19. Não ocorrendo a prescrição presuntiva, e provado o contrato (e a realização da prestação da A.), tem esta A. direito ao pagamento do preço, como mero efeito do exigível cumprimento do contrato (no que não tem interferência a culpa do devedor – porque apenas se reclama o que deriva do acordado, aquilo a que se obrigou), nos termos dos art. 406º n.º1 e 1207º do CC.

 

20. Não sendo colocada nenhuma outra questão nesta sede (mormente quanto aos juros), nada mais cabe avaliar.

21. Decaindo, o R. deve suportar as custas do recurso (art. 527º n.º1 e 2 do CPC).

VI. Pelo exposto, julga-se improcedente o recurso.

Custas pelo recorrente.

Notifique-se.

Sumário (da responsabilidade do relator - art. 663º n.º7 do CPC):

(…).     

           

Datado e assinado electronicamente.

Redigido sem apelo ao Acordo Ortográfico.


[1] Embora esta parte esteja onerada com o ónus de demonstrar o facto base da presunção.
[2] O que o art. 313º do CC confirma (embora restringindo à confissão o meio de demonstração do facto contrário).
[3] É duvidoso, com efeito, que deva qualificar-se a presunção como meio de prova dado constituir primeiramente um processo lógico e depender, depois, de outros (verdadeiros) meios de prova (na revelação dos factos indiciários, ou instrumentais na designação do CPC); não obstante, também continua a afirmar-se constituir um instrumento de convencimento do julgador e assim um meio de prova.
[4] Ou, de outra forma, «juízos de carácter geral formados sobre a observação da vida de todos os dias».
[5] Assume-se que o depoimento de parte não é probatoriamente irrelevante quando não seja desfavorável ao depoente (actualmente, tal asserção encontra apoio no lugar paralelo do art. 466º do CPC); de todo o modo, o depoimento de parte é aqui invocado em termos secundários (indiciários) e corroboratórios.
[6] O que decorre da referenciação da factura nos factos provados, assim remetendo para o documento junto que suporta tal referenciação.
[7] Nota-se que este nome é usado no texto no seu sentido corrente e não como referenciação técnica de certo tipo contratual.
[8] Estes apresentam características próprias, colocando-os em plano diferenciado e não relevante no caso.
[9] Sobre a figura, v. Carolina Cunha, O contrato de fornecimento no sector da grande distribuição a retalho: perspectivas actuais, Estudos em homenagem ao Prof. Doutor Manuel Henrique Mesquita, vol. I, Coimbra Editora 2009, pág. 623 e ss., que em grande medida se acompanhou.
[10] Pedro Romano Martinez, Compra e venda e empreitada, in Comemorações dos 35 anos do CC (…), vol. III, Coimbra Editora 2009, pág. 242 (retomando a posição já constante do seu Direito das Obrigações). Sobre os termos da questão, v. o Ac. do STJ proc. 4301/16.8T8VIS.C1.S1.
[11] CC Anotado, vol. II, Coimbra Editora 1986, pág. 789.
[12] Compra e venda e empreitada, contributo para a distinção entre os dois contratos, ROA Janeiro de 1997, pág. 207 e ss.. Em sentido próximo, Pedro de Albuquerque e Miguel Assis Raimundo, Direito das Obrigações, vol. II, 2013, pág. 212/213 (aditando a possibilidade do contrato misto).
[13] Assim, Maria Raquel Rei, As prescrições presuntivas, Liber Amicorum Francisco Salgado Zenha, Coimbra Editora 2003, pág. 623.

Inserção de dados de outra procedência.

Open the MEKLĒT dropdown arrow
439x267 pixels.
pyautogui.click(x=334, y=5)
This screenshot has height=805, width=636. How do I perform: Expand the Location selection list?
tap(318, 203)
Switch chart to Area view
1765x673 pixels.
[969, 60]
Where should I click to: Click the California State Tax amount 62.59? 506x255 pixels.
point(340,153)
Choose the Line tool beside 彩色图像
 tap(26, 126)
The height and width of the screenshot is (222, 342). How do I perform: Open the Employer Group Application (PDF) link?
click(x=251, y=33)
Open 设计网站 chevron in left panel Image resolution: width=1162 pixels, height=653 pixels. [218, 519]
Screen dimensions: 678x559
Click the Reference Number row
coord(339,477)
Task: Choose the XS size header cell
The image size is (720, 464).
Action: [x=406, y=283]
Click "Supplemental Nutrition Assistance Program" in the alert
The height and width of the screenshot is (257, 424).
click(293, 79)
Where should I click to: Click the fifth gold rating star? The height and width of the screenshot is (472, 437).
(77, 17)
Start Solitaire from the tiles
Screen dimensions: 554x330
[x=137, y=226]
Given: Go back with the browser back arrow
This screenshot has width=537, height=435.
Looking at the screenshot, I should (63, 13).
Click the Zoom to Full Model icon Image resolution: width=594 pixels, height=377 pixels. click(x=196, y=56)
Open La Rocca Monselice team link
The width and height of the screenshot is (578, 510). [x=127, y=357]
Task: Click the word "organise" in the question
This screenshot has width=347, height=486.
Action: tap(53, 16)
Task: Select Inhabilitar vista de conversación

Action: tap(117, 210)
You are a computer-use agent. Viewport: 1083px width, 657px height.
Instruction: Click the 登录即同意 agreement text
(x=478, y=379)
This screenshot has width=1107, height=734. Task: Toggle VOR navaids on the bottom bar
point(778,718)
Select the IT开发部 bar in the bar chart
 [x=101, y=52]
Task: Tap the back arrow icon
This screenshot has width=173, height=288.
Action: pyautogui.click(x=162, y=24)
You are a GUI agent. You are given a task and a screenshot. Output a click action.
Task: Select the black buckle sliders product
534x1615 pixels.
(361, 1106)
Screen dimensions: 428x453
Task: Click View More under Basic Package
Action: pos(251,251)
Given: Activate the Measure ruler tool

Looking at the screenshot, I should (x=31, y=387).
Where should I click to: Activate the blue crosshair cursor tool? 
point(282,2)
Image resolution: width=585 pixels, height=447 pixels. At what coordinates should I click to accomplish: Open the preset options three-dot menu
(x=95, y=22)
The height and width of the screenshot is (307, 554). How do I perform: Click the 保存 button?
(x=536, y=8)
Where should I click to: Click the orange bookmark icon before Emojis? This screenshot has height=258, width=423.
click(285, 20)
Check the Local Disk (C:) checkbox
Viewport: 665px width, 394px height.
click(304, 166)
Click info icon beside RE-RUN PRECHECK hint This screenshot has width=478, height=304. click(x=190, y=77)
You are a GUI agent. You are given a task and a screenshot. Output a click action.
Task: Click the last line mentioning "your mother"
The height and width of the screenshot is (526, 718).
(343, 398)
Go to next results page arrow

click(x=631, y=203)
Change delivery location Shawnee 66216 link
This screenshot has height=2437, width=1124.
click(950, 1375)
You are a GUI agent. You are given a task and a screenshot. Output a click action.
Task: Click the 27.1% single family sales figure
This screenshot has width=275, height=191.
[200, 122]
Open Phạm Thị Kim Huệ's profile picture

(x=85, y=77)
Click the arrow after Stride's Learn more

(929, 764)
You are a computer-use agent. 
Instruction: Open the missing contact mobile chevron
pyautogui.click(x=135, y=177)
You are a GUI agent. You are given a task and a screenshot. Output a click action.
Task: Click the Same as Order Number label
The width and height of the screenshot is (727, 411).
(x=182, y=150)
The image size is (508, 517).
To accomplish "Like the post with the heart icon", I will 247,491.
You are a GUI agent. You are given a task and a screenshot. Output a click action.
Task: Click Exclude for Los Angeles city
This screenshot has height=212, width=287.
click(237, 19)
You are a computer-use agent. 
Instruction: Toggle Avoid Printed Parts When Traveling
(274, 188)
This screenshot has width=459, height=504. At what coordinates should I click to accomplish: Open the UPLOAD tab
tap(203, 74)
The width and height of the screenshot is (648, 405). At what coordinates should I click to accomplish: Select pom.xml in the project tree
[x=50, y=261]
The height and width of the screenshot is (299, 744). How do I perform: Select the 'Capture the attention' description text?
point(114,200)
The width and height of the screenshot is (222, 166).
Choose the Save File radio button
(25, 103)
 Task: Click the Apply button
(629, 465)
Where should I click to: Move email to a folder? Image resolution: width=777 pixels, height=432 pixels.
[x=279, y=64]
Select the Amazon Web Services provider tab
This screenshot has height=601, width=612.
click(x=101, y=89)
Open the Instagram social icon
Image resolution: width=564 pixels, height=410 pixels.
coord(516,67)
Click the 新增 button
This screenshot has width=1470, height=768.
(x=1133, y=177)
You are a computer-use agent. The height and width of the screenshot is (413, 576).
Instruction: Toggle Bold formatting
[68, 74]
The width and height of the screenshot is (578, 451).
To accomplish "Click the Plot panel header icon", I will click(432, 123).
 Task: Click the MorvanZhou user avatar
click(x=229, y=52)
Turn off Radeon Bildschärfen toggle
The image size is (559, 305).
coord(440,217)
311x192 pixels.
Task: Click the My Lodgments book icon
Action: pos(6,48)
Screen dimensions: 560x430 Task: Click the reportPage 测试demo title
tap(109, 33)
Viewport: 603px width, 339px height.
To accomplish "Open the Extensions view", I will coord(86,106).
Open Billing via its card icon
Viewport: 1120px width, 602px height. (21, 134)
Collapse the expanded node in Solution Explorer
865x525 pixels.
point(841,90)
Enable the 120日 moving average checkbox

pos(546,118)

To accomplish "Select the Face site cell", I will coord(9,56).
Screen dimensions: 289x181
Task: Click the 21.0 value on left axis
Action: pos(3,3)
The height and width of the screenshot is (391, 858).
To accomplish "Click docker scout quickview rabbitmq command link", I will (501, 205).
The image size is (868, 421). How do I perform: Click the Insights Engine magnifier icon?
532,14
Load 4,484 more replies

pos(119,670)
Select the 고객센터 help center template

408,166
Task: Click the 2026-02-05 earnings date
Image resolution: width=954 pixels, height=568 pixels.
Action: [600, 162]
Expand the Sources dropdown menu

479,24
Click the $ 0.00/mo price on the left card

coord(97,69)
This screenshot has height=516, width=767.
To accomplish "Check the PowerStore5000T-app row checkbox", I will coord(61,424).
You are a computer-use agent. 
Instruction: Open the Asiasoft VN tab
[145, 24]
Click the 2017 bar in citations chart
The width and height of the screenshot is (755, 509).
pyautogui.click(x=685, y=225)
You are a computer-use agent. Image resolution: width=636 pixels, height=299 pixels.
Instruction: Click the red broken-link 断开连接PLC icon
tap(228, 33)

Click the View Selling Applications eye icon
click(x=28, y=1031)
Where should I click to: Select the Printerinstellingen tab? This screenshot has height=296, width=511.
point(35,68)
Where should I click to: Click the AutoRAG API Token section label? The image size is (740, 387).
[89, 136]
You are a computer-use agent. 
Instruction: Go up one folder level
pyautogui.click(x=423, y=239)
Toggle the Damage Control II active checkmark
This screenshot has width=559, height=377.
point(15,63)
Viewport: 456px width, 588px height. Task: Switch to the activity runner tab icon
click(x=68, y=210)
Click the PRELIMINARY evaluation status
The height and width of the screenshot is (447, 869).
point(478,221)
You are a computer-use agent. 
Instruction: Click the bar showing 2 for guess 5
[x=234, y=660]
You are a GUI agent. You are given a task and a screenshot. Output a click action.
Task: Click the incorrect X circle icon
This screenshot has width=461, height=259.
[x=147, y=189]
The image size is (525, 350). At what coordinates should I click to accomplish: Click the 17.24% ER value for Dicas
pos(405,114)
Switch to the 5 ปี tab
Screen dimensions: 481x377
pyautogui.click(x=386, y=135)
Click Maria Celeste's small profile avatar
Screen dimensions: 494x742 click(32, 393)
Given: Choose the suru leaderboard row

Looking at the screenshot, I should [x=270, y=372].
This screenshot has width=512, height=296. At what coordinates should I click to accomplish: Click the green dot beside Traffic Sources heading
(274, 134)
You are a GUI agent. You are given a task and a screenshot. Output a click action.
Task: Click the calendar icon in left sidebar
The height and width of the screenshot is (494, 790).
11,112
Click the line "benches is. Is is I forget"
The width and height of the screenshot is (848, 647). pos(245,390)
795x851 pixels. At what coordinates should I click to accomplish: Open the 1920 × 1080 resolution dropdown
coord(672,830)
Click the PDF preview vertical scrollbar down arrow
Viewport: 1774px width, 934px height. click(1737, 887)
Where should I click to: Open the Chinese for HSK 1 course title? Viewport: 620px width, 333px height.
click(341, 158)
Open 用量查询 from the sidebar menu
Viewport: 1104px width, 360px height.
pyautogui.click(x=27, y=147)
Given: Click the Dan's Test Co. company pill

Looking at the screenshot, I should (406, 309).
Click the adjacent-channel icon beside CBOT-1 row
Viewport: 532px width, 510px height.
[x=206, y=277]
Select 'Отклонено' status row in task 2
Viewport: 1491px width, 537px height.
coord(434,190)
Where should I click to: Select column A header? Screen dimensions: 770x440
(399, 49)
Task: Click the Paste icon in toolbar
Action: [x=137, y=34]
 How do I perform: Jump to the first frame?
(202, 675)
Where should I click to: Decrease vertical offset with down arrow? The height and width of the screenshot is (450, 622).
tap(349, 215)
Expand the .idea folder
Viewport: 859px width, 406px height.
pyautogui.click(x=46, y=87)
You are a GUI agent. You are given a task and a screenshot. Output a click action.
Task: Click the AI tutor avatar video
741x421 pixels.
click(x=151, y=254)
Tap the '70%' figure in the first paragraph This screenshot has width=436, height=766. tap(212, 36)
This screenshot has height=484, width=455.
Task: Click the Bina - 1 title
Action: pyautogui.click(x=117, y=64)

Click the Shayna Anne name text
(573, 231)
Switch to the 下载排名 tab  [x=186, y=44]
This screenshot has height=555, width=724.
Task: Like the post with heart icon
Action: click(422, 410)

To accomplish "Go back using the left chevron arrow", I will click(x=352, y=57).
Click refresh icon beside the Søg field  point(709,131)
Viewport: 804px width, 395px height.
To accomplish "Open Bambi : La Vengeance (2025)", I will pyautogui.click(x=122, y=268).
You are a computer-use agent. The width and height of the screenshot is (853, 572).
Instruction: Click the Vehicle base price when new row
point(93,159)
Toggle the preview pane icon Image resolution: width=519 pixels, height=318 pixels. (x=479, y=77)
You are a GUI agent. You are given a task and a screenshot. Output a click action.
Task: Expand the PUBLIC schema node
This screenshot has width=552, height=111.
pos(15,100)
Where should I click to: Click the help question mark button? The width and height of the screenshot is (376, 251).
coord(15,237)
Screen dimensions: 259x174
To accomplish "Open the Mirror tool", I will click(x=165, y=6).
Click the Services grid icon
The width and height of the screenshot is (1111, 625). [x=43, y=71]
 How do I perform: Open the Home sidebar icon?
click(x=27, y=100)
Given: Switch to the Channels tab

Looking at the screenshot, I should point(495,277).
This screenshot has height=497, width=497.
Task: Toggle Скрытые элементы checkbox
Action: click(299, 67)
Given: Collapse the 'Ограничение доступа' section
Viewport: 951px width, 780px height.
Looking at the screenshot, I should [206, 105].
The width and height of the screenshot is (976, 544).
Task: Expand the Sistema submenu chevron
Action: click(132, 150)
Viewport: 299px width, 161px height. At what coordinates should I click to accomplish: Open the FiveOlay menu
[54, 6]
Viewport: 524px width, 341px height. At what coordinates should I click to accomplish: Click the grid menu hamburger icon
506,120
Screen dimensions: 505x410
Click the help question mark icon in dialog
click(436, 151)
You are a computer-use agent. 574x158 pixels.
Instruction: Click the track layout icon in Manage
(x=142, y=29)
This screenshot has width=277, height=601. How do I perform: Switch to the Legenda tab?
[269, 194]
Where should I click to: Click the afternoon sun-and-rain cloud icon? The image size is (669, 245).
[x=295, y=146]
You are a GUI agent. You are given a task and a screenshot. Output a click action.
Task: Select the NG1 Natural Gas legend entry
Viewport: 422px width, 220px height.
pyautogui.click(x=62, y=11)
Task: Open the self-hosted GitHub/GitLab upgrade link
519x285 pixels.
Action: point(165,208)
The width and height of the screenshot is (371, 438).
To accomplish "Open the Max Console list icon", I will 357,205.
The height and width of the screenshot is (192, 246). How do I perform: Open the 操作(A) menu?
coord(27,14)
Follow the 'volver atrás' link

[14] Trata-se, com efeito, de solução com ampla tradição jurisprudencial: v. Acs. do TRP proc. 9730198, do TRL proc. 1485/07.0TJLSB.L1-2, do TRC procs. 71368/15.1YIPRT.C1, 1278/05.9TBLRA.C1 ou 575/10.6T2AND.C1, do TRG procs. 252/09.0TBPRG.G1, 91/17.5T8PTL.G1 ou 235585/11.4YIPRT.G1, ou do STJ procs. 06A3693, 2643/12.0TBPVZ.P1.S1 ou 199632/11.5YIPRT.L1.S1 (todos in 3w.dgsi.pt, local onde são disponibilizados os demais Acs. a seguir citados).
[15] Na formulação acertada do Ac. do TRC proc. 575/10.6T2AND.C1.
[16] Maria Raquel Rei, op. cit., pág. 632.
[17] F. Cassiano, Direito Comercial Português, vol. I, Coimbra Editora 2007, pág. 155.
[18] Por si também integrável na prescrição presuntiva, no segmento inicial da referida al. b), atinente aos comerciantes (qualidade que a A. assume: art. 13º §2 do Cód. Comercial), aos objectos por si vendidos (coisas alienadas por compra e venda), e a quem não destine os bens ao seu comércio (como sucede na afectação à casa de habitação do adquirente).